1. Back in the summer I worked at KEMA in a with two guys, Aaron and Isaac. One day the topic of Turkey had come up and Aaron mentioned that he had a Turkish roommate. I was curious what her name was and where in Turkey she was from. He more or less supplied that information and I had all but forgotten about her a few days later. This was in early July. Fast-forward to my flight to Turkey the other day. I was with a friend, Leon, about to board the plane in Boston when he saw his friend, Selin. I was introduced and we began talking. My seat was very near Selin's on the plane and so we asked someone to switch with me, which the man happily agreed, for, for him it was a switch from a middle seat to an aisle seat. By the way, did you notice the use of "for, for"? I thought it was brilliant. Anyway Selin and I were talking a lot when I pulled out a notebook on which to write that happened to be an old KEMA notepad. She saw the logo and asked about it. I told her I had worked there the summer and then she gasped. After a few moments of being stunned and me really getting curious, she said "you know my roomate".

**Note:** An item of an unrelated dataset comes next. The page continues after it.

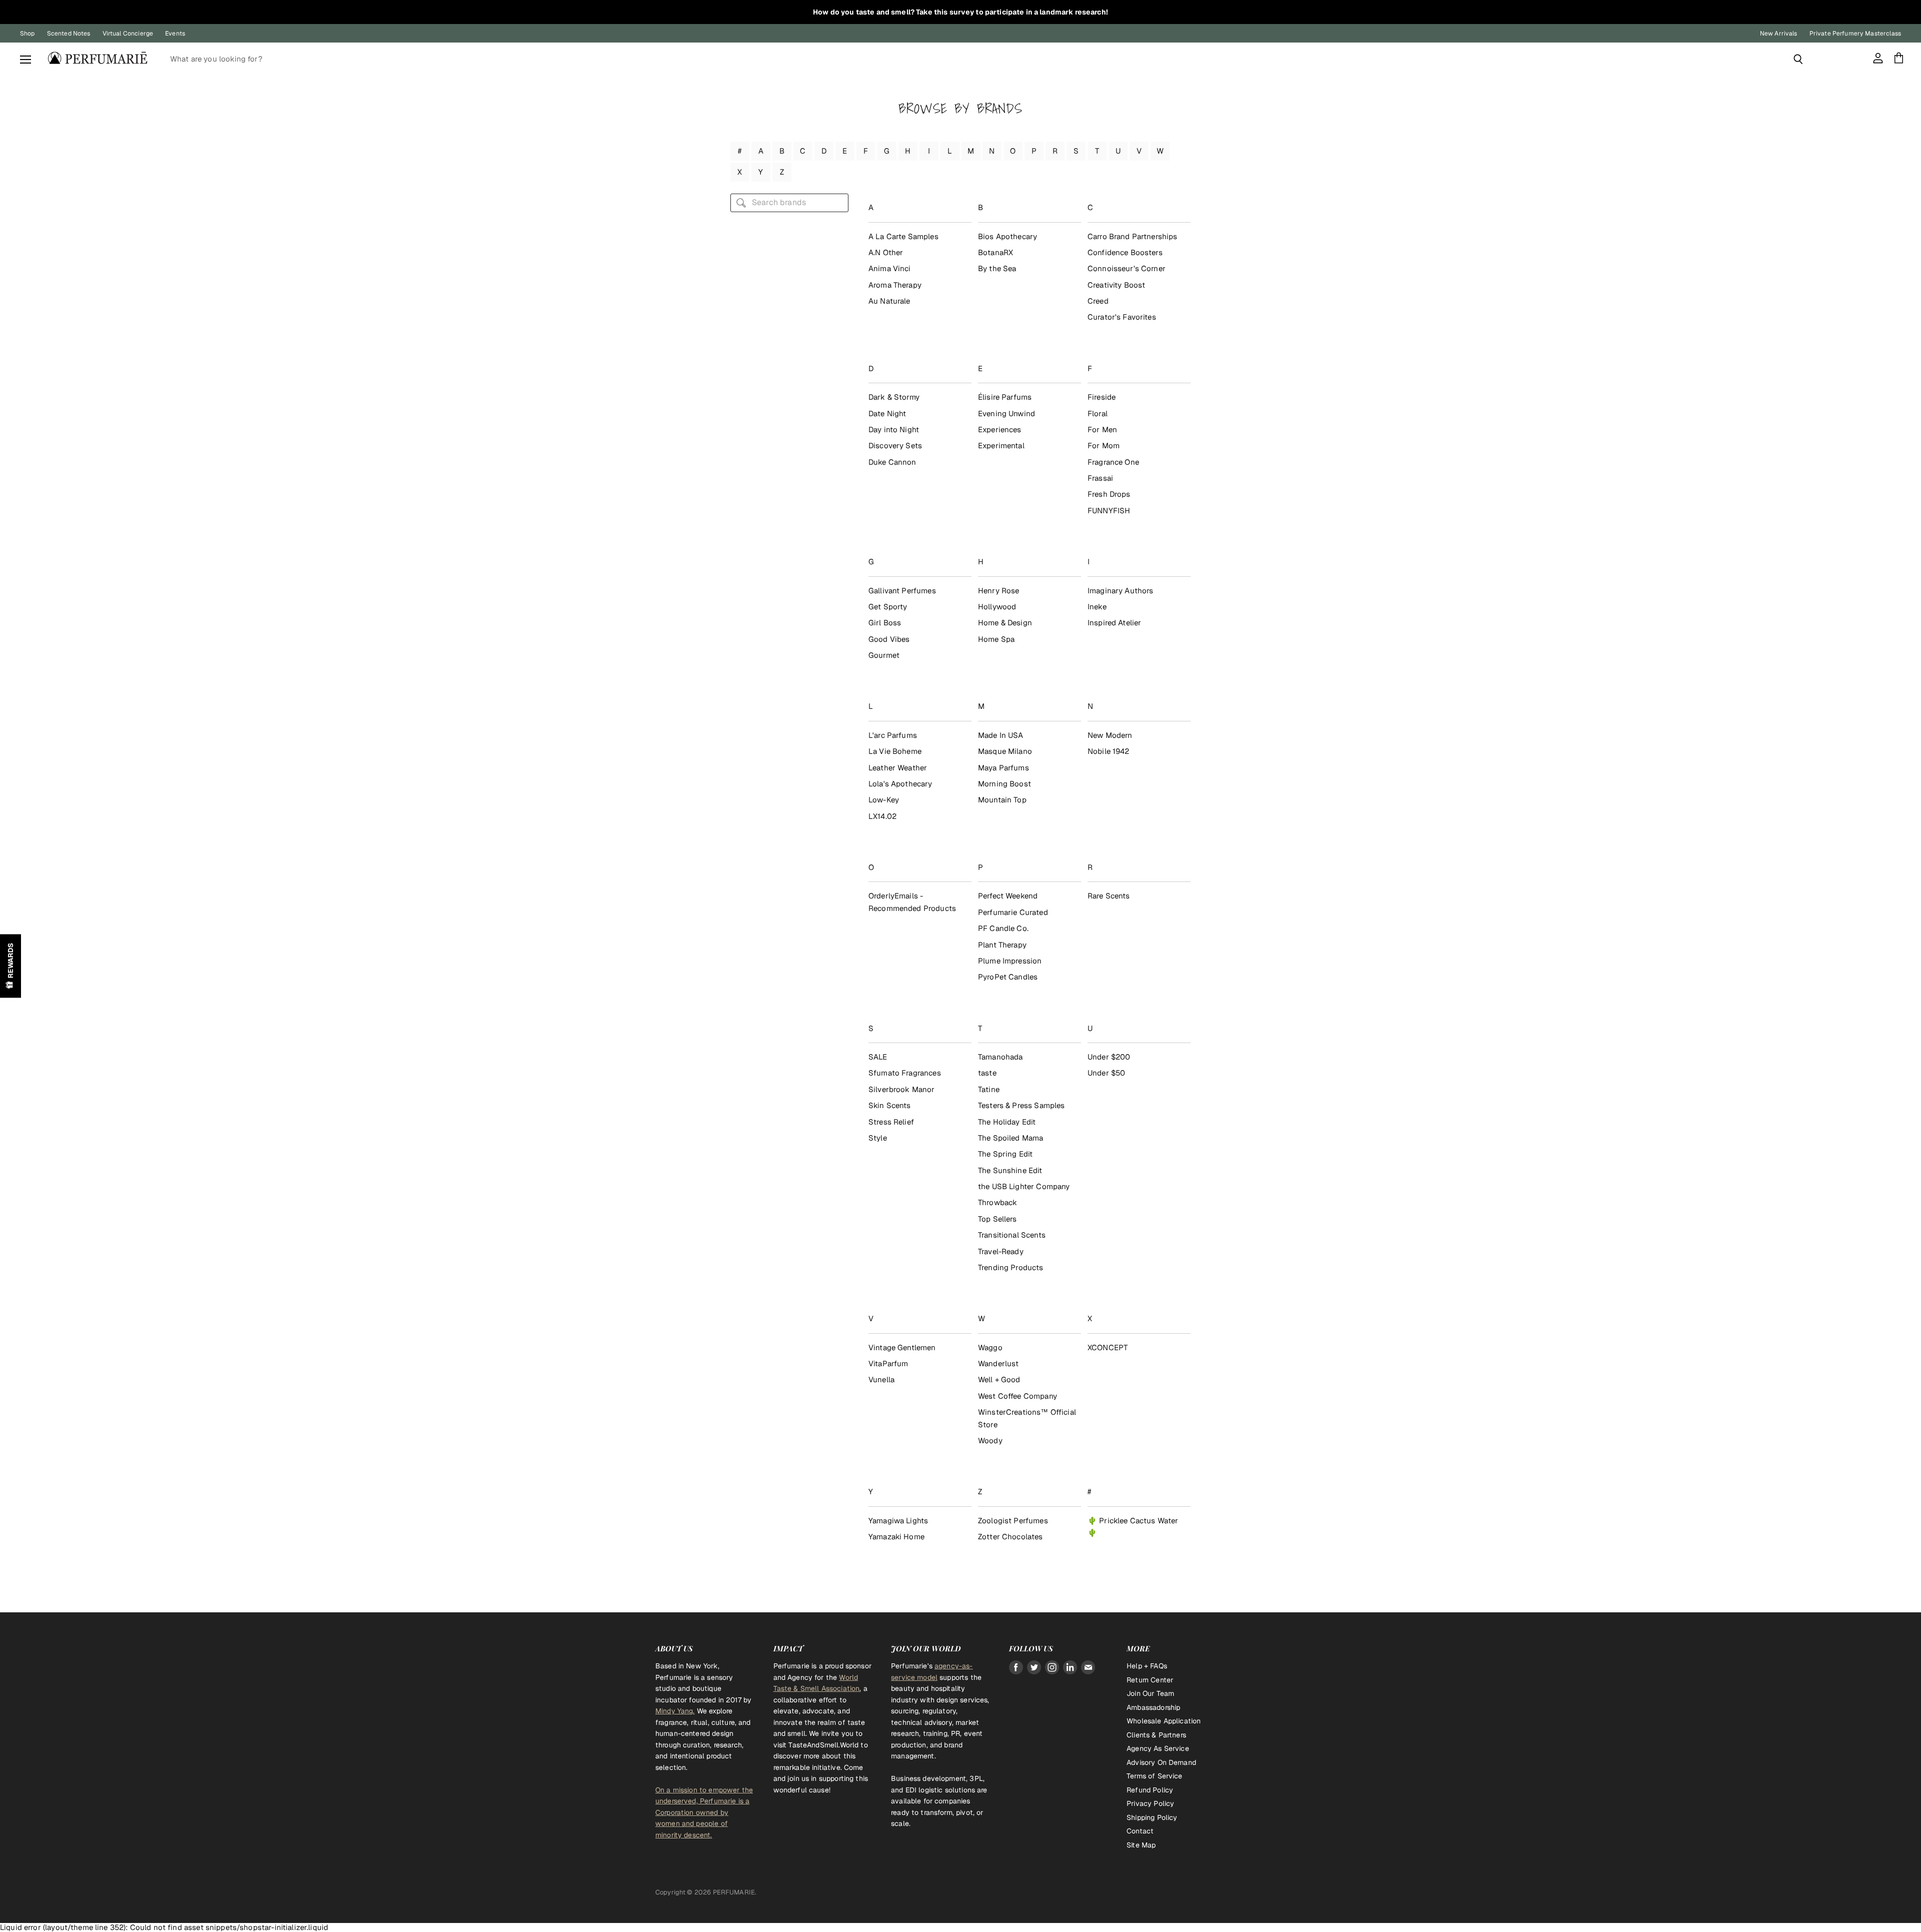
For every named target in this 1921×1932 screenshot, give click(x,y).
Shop (27, 33)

2. Pınar and I went out for dinner together in the part of İstanbul called Taksim, which is everybody's favorite place. We had a big dinner and then went looking for a place to sit and get a drink. The problem was that in Taksim there are like 1,000 places to do this. So we wandered and wandered. Too crowded, too many old people, too expensive, too loud, too sketchy looking, too close to the sketchy looking place... We thought of every excuse not to enter one place or another. After wandering for a long while Pınar stopped in front of a place we had passed previously. A man was already ushering us to sit down at a small outside table. Most of the places we went were so crowded that one had to sit outside. Anyway I figured that after a beer I might not mind the cold so much. We sat down and each got a beer. I got a large, which turned out to be huge, and Pınar got a small, which turned out to be large.
Sitting hunched over the table, we had barely spoken two or three sentences and taken two or three sips when suddenly I heard my name. "JEREMY!" Not to brag, but I am used to this thing back in the Worcester/Boston area, because I know enough people randomly that I sometimes run into them in strange places. But in İstanbul I stop wondering if I will run into someone unexpectedly because there are 10 people in İstanbul that I know and 11 million people I don't know. The odds of seeing one of them on the street is literally one-in-a-million.
When I looked up, I did not see a Turk. Instead I saw Isaac from KEMA. He stood there smiling. I jumped to my feet to shake his hand and asked the predictable question "What the hell are you doing here?!?" He was vacationing for a few days in İstanbul with his brother and parents. They had arrived in İstanbul just a day or two before. He told me that he was in large part inspired to visit Turkey because of me and another friend of his. Sure I mentioned Turkey when we were chatting at work and spoke highly of it, but I didn't think he would visit anytime soon. As amazed as I was to see him, I could only wonder what his amazement was like. To meet someone who is more or less obsessed with a far away place and then to have a chance encounter with that person in that far away place... He must think I live here or run the city or something.
Well, I am sorry, but in my dazed state, I did not think to take a picture. I will try to pull the camera out a bit more in the next few days. Tonight, I might see Isaac again. Tomorrow, I will see Misa again. This trip is about to get out of the introduction and enter chapter one.